SSE5について

Q: SSE5についてお伺いします。AMDはSSE5のSpecificationを公開しましたが、例えばFP16、つまり16bitのFloating Pointは一般にPCでは使われていません。これは現在GPUでのみ使われるフォーマットです。こうした事を考えると、SSE5はFusionのサポートをメインターゲットにしているようにも思えるのですが、いかがでしょう?

A: 私自身は、SSEはCPUサイドでの処理からCPU+GPUでの処理にスムーズに移行するための命令セットの変更と考えている。将来は、x86命令はCPUサイドで、SSE命令はGPUサイドで処理されてゆくのではないかと思う。SSE5は、そうした流れの中の第一歩であり、より並列度を(従来に比べて)増したものだ。今後GPGPUが普及してゆく中で、ベクタ命令を切り出して(GPGPUで)処理するというパーティショニングを可能にするためのものだ。勿論プログラマから見れば同じOpCodeになるから、それがどちらで処理されるかを意識する必要はないが。ただしハードウェアで見れば異なるユニットが動くことになるだろう。

Q: SSE5ではY=±(A×B)±Cのフォーマットの順列組み合わせといった命令が非常に多いのですが、どんな用途でこれは使われるのでしょう?

A: 一般に科学技術計算ではこれらは非常に多く用いられる。衝突計算とか流体計算など幅広い分野で、このMultiply-Accumulateが利用されることになる。

Q: もう一つ。x86では一般に、オペランドでSRCとDSTが一致しています。これはx86のみならず、SSE/SSE2/SSE3などでも言えることです。ところがSSE5では、かなりの命令でSRCとDSTが別々に指定できます。これはGPGPUを考慮しての事でしょうか?

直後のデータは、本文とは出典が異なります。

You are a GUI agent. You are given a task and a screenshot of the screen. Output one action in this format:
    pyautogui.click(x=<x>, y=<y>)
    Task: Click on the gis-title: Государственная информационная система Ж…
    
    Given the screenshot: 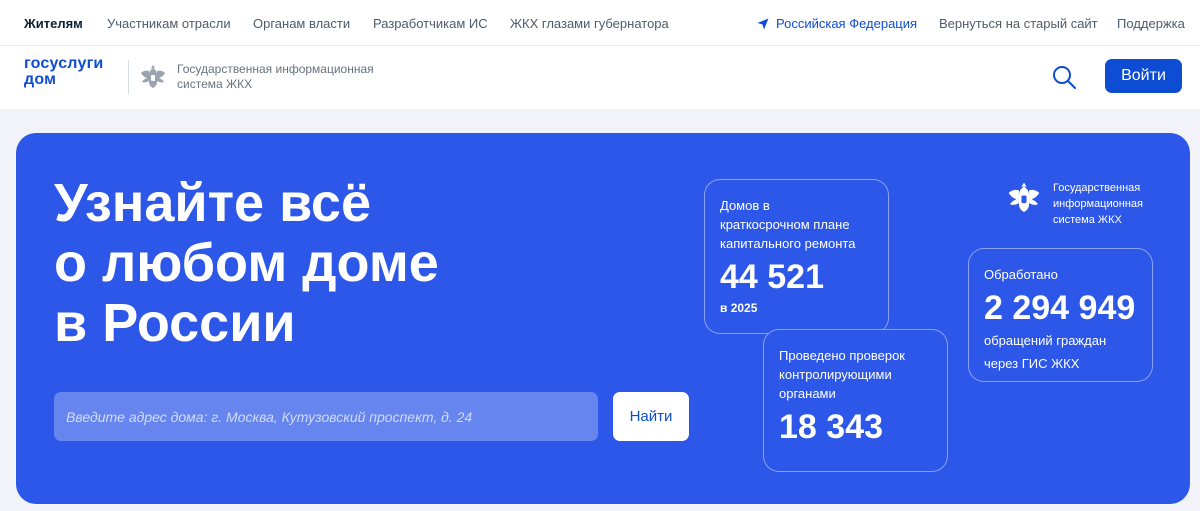 What is the action you would take?
    pyautogui.click(x=276, y=77)
    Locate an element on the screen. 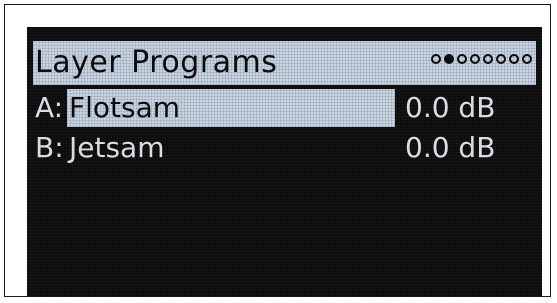 This screenshot has height=303, width=557. layer-row-a: A: Flotsam 0.0 dB is located at coordinates (284, 108).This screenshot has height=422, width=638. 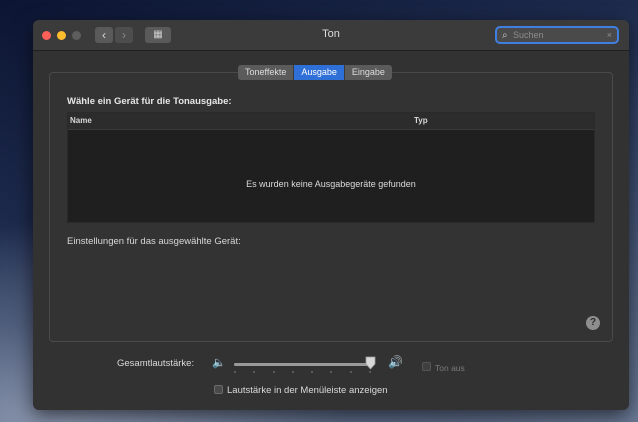 What do you see at coordinates (154, 242) in the screenshot?
I see `device-settings-label: Einstellungen für das ausgewählte Gerät:` at bounding box center [154, 242]. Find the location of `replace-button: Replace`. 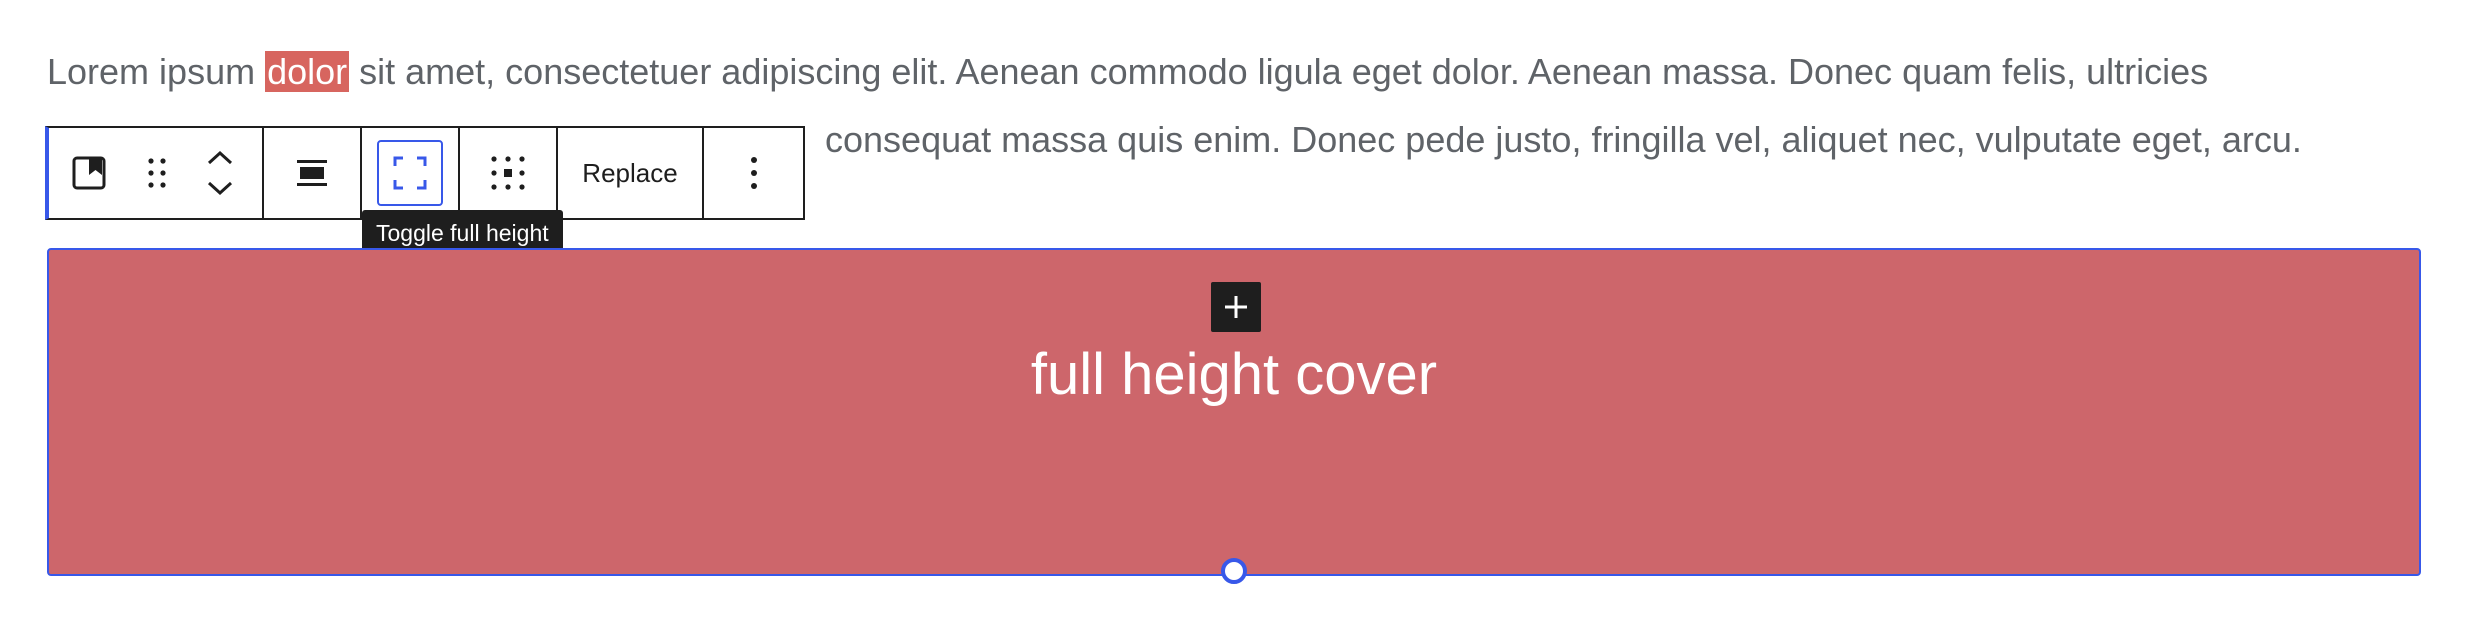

A: 一般にレジスタを節約するためにはSRCとDSTに同じものを指定すれば良いが、この場合元(SRC)の値は当然破棄されることになる。ただ、一般的にレジスタの内容を可能な限り保持したい場合は、SRCとDSTを分離する事になる。制約となるのはOpcodeの制約とDecoder(の複雑化)であり、x86ではこれが問題だった(のでSRCとDSTを同一とした)が、この制約が常に掛かる訳ではない。SSE5は(プログラム)再利用の観点から、x86のみならず(GPGPUなどの)Data Flow Machineなどの上でEncodeやDecodeを行う事を考慮している(ために、SRCとDSTを分離した)。

Q: 64bitモードではXMMレジスタも16個ありますから十分だと思いますが、32bitモードではXMMレジスタが8個に減ってしまいます。これでも十分なのでしょうか?

A: x86上でのプログラミングや、OpCodeの数という観点で言えば十分だ。勿論厳密に言えば、SSEのプログラミングをx86上でやることがどこまで現実的かという話はあるのだろうが。